Show Us the Money
Those funds come from kickbacks Saddam collected from the United Nations run Oil for Food program, which allowed companies to sell essential commodities to Iraq in exchange for its oil while economic sanctions were in effect. Iraqi Health Ministry officials tell TIME that foreign medical suppliers who won the contracts had to pay a 10% tithe to the regime, generating hundreds of millions of dollars for Saddam. An estimated $88 million came from sales to the Health Ministry alone last year. TIME has obtained bookkeeping documents from the Ministry of Health finance office listing eight of the foreign accounts to which the funds were sent six in Jordan and two in Lebanon as well as an Iraqi Central Bank decree, issued in March, ordering that all such transactions be kept secret.
Although a U.N. resolution requires that Iraqi assets be returned to Iraq, neither Jordan, Syria nor Lebanon has fully complied.
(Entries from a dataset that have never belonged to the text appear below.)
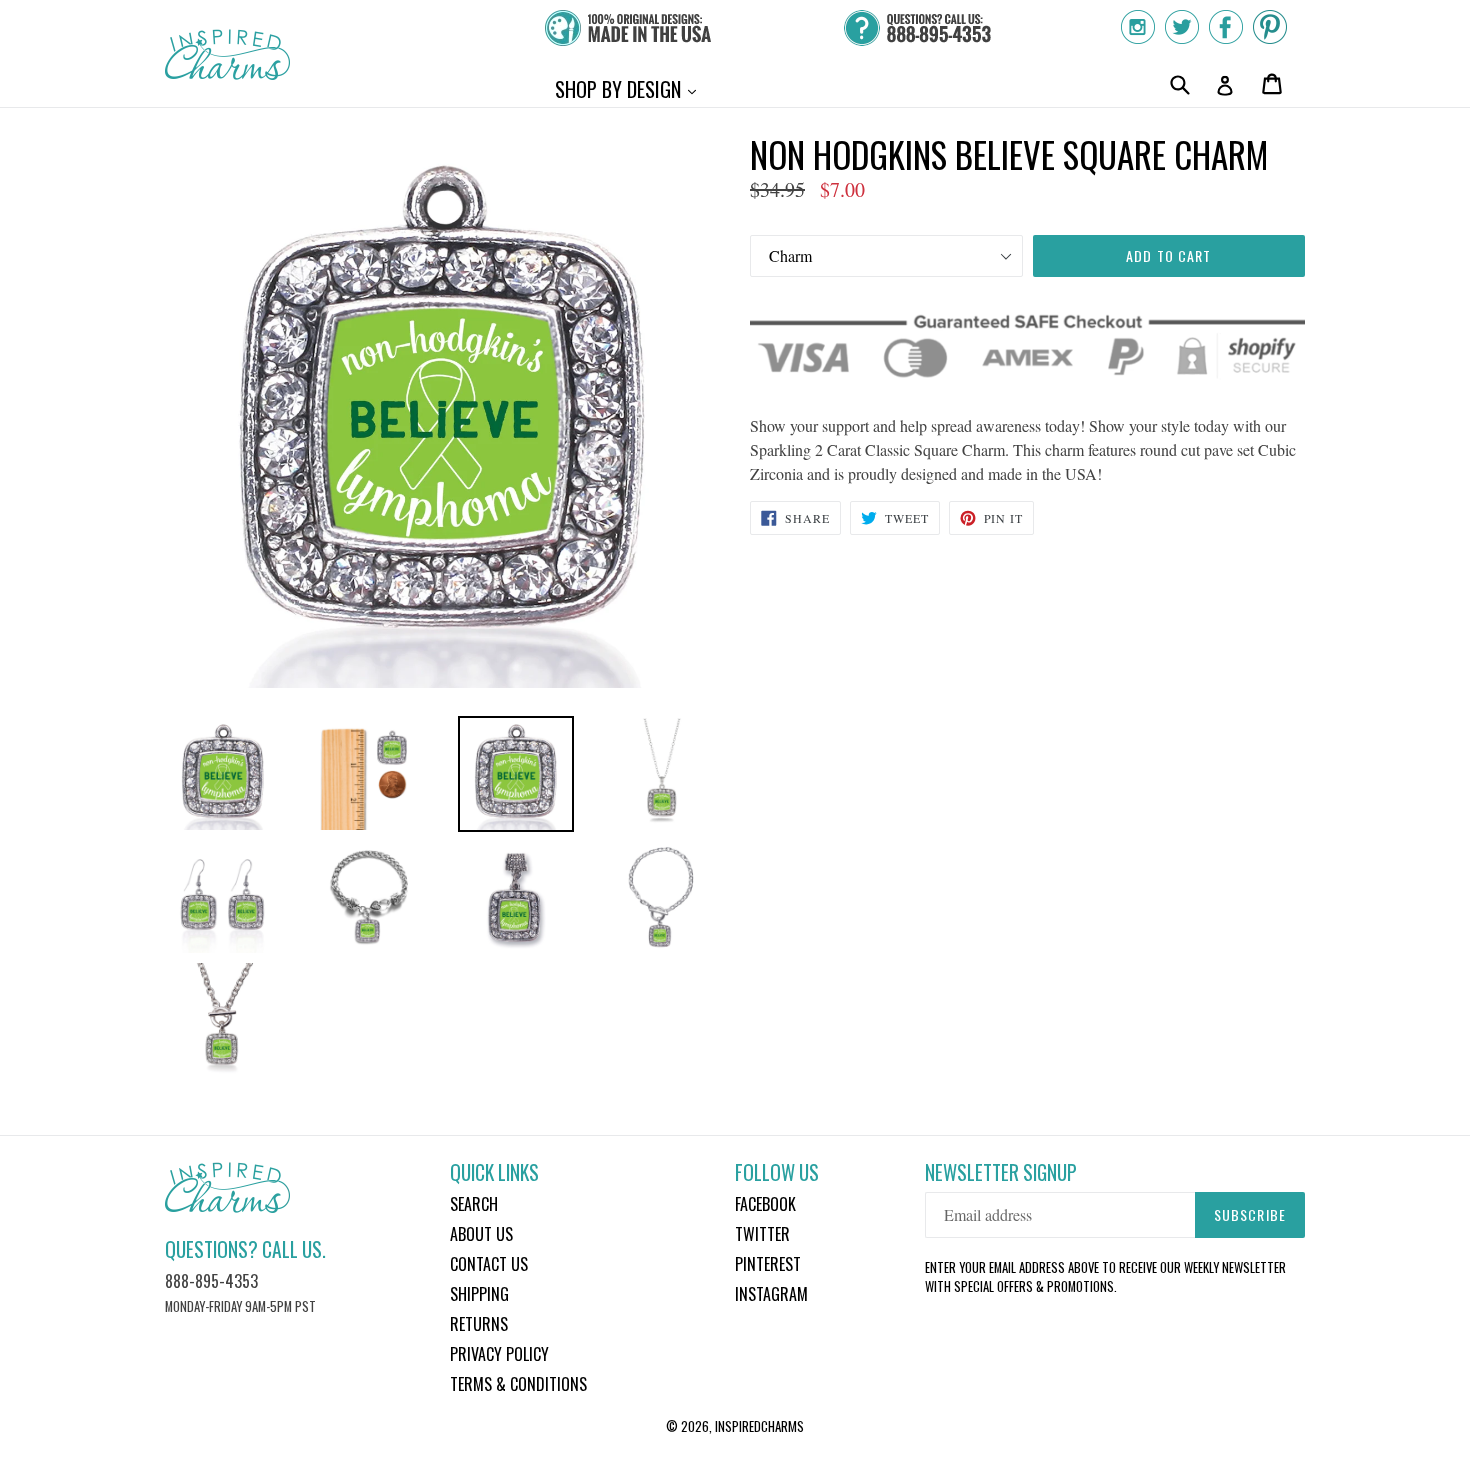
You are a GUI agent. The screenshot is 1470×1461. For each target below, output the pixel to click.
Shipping (479, 1294)
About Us (481, 1234)
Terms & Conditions (518, 1384)
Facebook (765, 1204)
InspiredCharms (759, 1426)
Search (474, 1204)
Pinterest (768, 1264)
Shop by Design (630, 88)
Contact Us (489, 1264)
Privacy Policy (499, 1354)
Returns (479, 1324)
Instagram (771, 1294)
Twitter (762, 1234)
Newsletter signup (1001, 1172)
A coalition official says Amman hopes to use the money to help Jordanian firms that did business with Saddam recoup their losses, though a senior Jordanian banking official denies it. Damascus says it does not have any of the money but has allowed a team of U.S. and Iraqi experts into Syria to investigate Saddam's finances. Meanwhile, some of the accounts in Lebanese banks remain open. "We're trying to get [those] banks to give us information on the accounts, but they refuse," complains Dawud Hassan, director of the international division of Iraq's Rafidain Bank, which Saddam used for foreign transactions. Hassan says the Iraqi secret police the only people Saddam trusted with the money controlled the accounts, and he suspects the money could today be helping underwrite Iraq's Baathist resistance.